睡意顿消,她轻手轻脚的下床,慢慢的靠上前去,想看个究竟。那小家伙机灵的很,一直歪着脑袋左顾右盼的,看到她来,“扑哧”一声飞到了长案上,红色的小嘴还不忘啄食瓶中的鲜花。她吐了吐舌头,改换个方向再次小心翼翼的挨上去,那蓝鹊歪着脑袋对她看看,突然间张开翅膀从窗户口飞走了,留下一段优雅的弧线。
真想追随它一起展翅高飞啊,她的心里好不失落。
外面阳光明媚,天气正好,也不知道现在是什么时辰,漾儿呢,怎么没见她来?忽然想起昨夜的事情,此刻漾儿定然神伤,算了,就让她休养几天吧。连叔叔肯定是回去了,居然记不得自己什么时候睡着的,哎呀呀,她敲了敲额头,直怨自己不长记性。
走出卧室,外间也不见人影,奇怪,那些个丫头去哪了?以前走到哪总有人寸步不离的跟着,今天却改了规矩,难道又被韦夫人叫去训话了吗?想到韦夫人,她又摇摇头觉得不太可能,这个时候只怕没人会管自己的闲事,找小郡主才是正经呢。
到了长廊,一眼望去俱都空荡荡的。那边亭台处倒有些稀疏的人影在晃,好像是在浇花。她径直转身拐向庭院的方向,居然看到了那个熟悉的身影。

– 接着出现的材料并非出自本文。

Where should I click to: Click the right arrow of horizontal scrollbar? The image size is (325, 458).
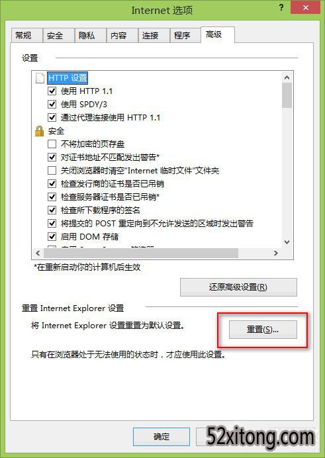click(x=275, y=253)
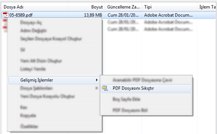Click the compress icon beside PDF Dosyasını Sıkıştır

[x=105, y=88]
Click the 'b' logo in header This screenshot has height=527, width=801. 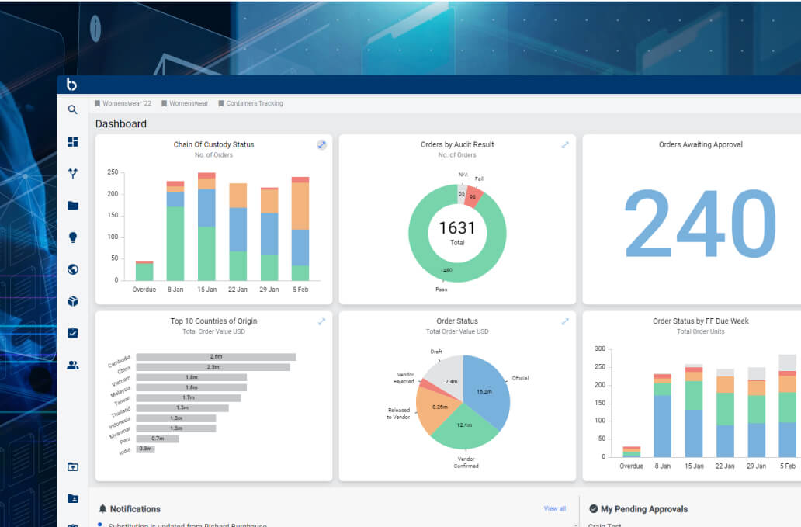coord(72,85)
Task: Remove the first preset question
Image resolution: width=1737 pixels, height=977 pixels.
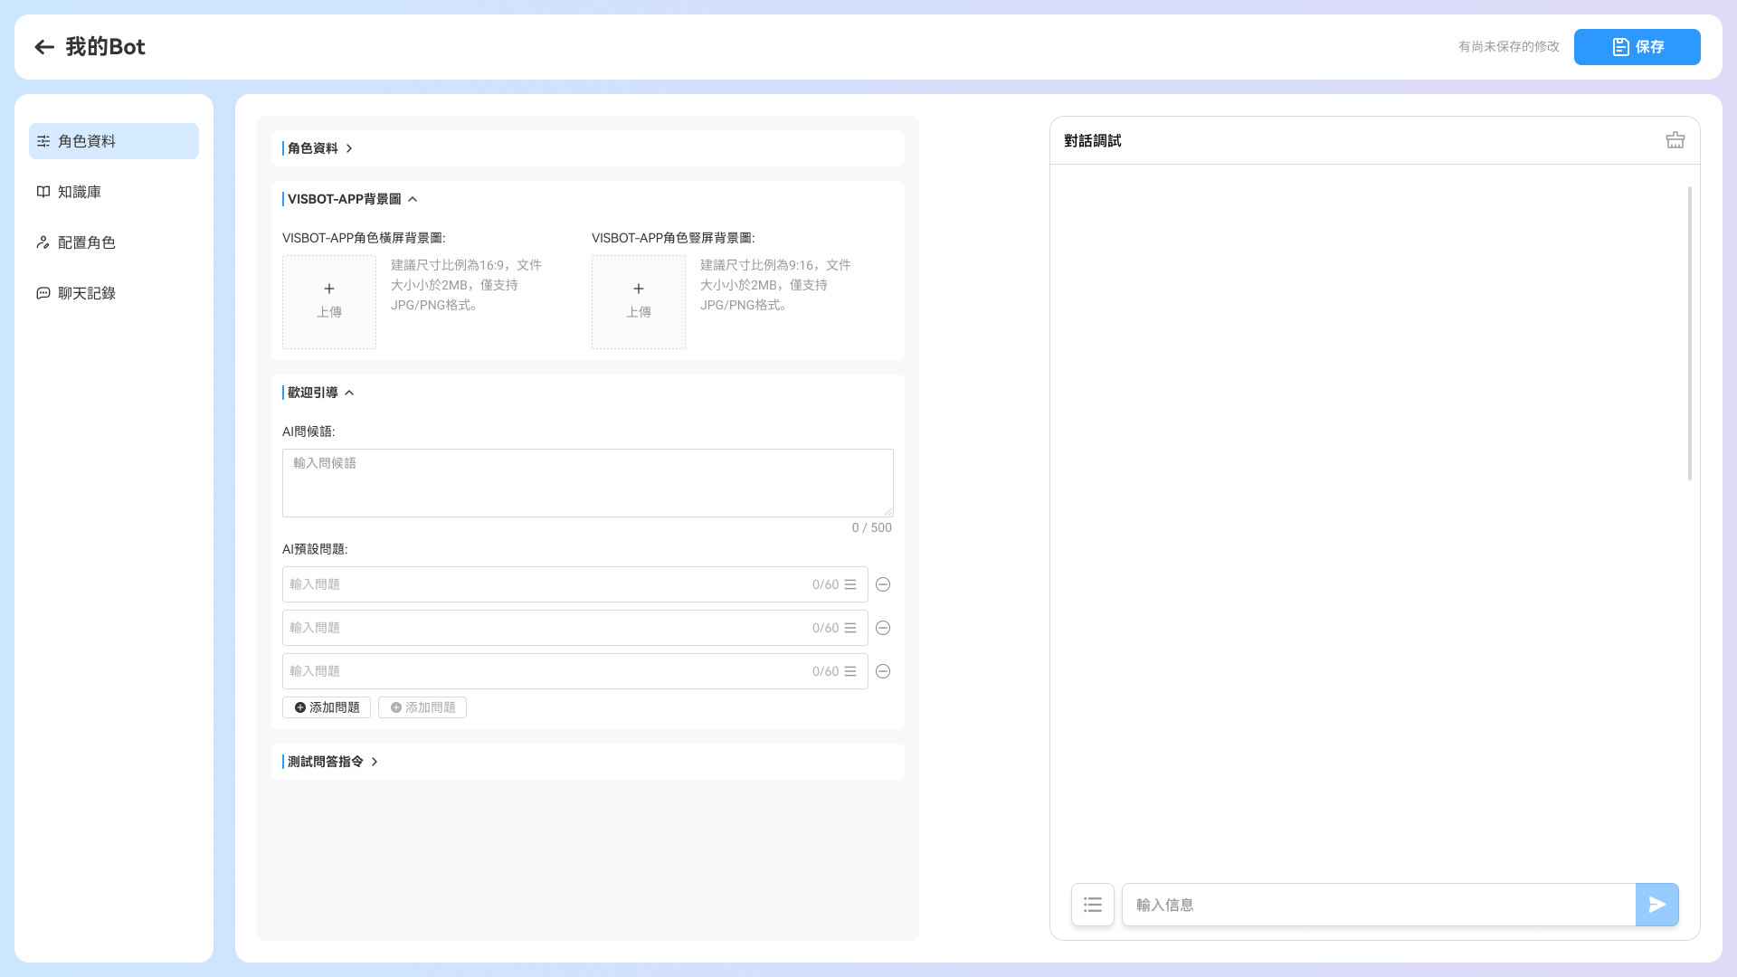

连锦年背对她靠在一张宽大的红木椅子里,脚踏离他有些距离,正好容他伸直了双腿搭在上面。他的身上裹着一件白色的披风,头微微仰着,看情形好像在此小睡了一阵。难道他昨夜没有回府,直接在这里将就了?她的心莫名的被触动了,分明有着许多心疼和不忍。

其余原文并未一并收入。